At present, Hamel is leading an effort to build the world’s first “Management Lab.” The MLab is a pioneering attempt to create a setting in which progressive companies and world renowned management scholars work together to co-create “tomorrow’s best practices” today. The goal: to radically accelerate the evolution of management knowledge and practice.
Hamel is a Fellow of the World Economic Forum and the Strategic Management Society. He lives in Northern California.
Keynote Speaker
Chris Capossela
Chris Capossela is senior vice president of the Microsoft Information Worker Product Management Group. He manages the Microsoft Office System of products, which includes desktop applications such as Word, Excel, PowerPoint, Outlook, InfoPath, Groove, OneNote, Project and Visio, server products such as Office SharePoint Server, Exchange Server, Office Communication Server and Project Server, and hosted software services such as Office Live, Office Live Meeting and Office Online – all of which deliver end-user productivity and companywide unified communications and collaboration, business intelligence and enterprise content management capabilities. Capossela is responsible for worldwide product and business management for the Office System. This includes defining pricing, packaging, go-to-markets, branding and advertising, as well as developing sales integration and the partner ecosystem around the world.
Capossela has spent more than 15 years at Microsoft in a variety of marketing, technical and field positions.
Previously, Capossela was general manager of the Microsoft Project business unit, where he was responsible for the development of Microsoft Project. Capossela also has served as chief of staff for the president of Microsoft's Europe, Middle East and Africa (EMEA) region, which is composed of 38 Microsoft subsidiaries and has its headquarters in Paris.
For more than two years Capossela served as speech assistant for Microsoft Chairman Bill Gates. During that time Capossela worked closely with Gates, crafting material for more than 350 speeches and presentations. His experience with Gates taught him to think big and to never miss an opportunity to learn something new.

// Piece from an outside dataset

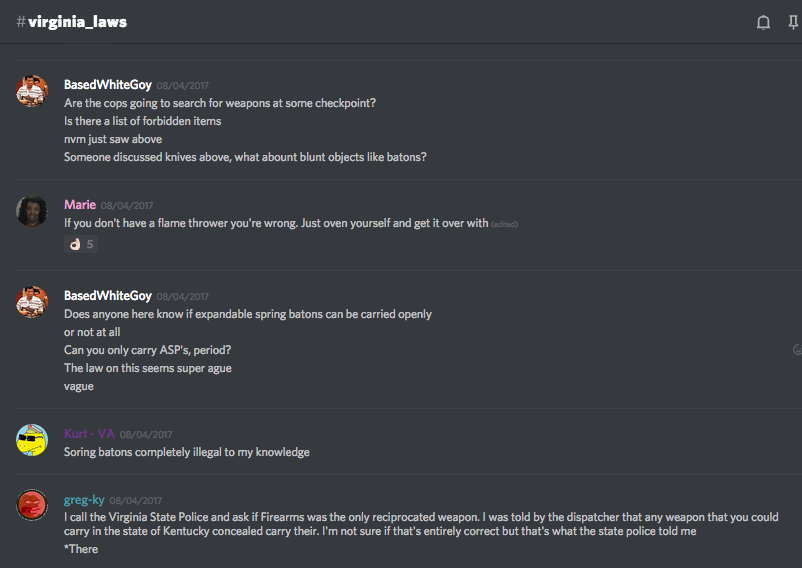
Task: Click the notification bell icon
Action: click(x=763, y=22)
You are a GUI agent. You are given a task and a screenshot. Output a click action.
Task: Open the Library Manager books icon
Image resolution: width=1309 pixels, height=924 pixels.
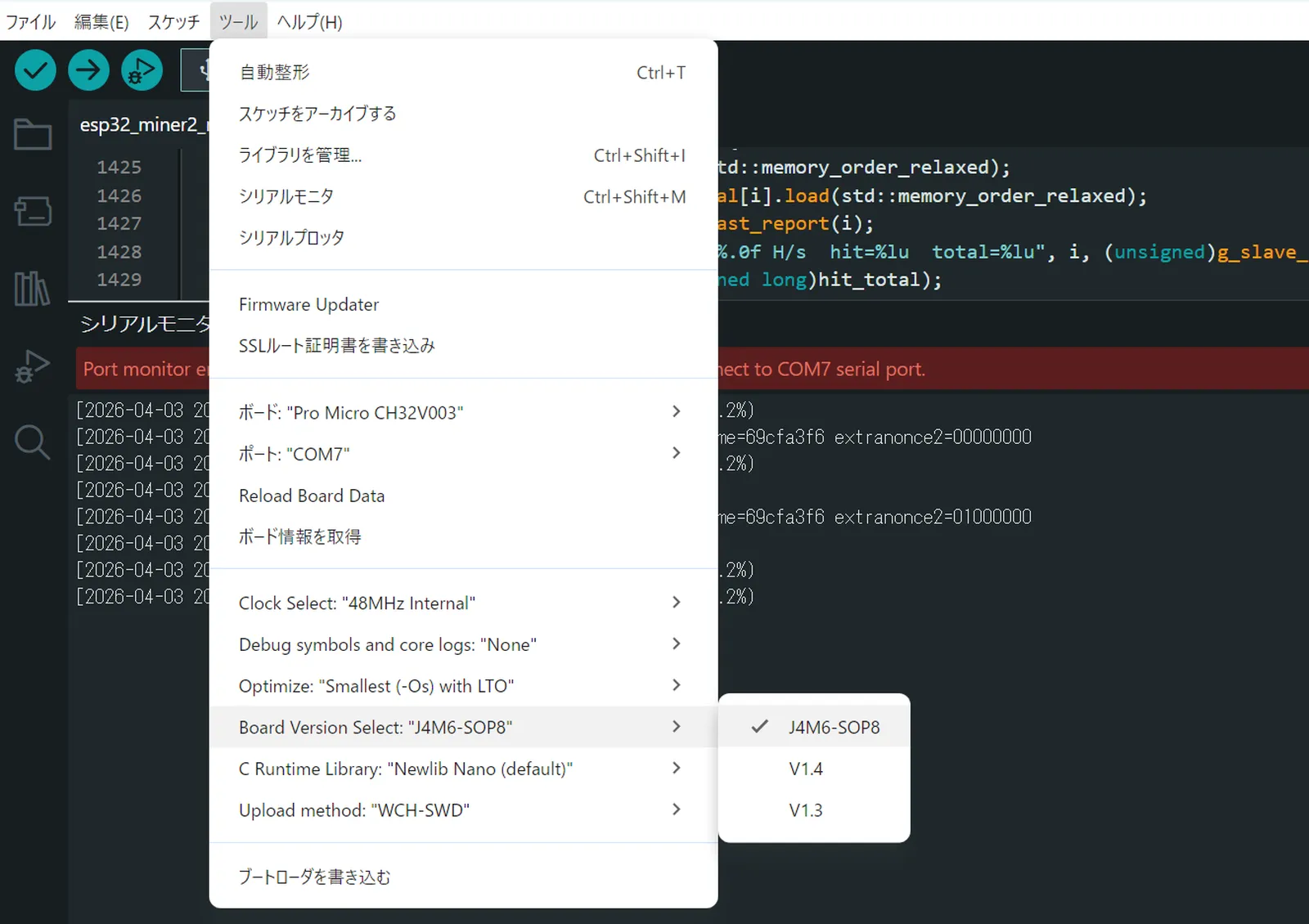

Early in his career at the software company, Capossela worked as a product manager for Microsoft Visual FoxPro and Access; he spent three years as a program manager for Access, the company's database management program and a key product in the Microsoft Office System. While a member of the Access team in 1997, Capossela was granted a U.S. patent for his method of integrating Access with source code control programs such as Microsoft Visual SourceSafe.
Capossela has a bachelor's degree in computer science and economics from Harvard University. He first became interested in computers when, as a boy, he wrote a reservation system for his family's small Italian restaurant in Boston using dBASE for DOS on an early IBM PC.
Capossela lives in Seattle with his wife and two daughters. Away from work, Capossela is a movie buff and enjoys playing tennis and traveling.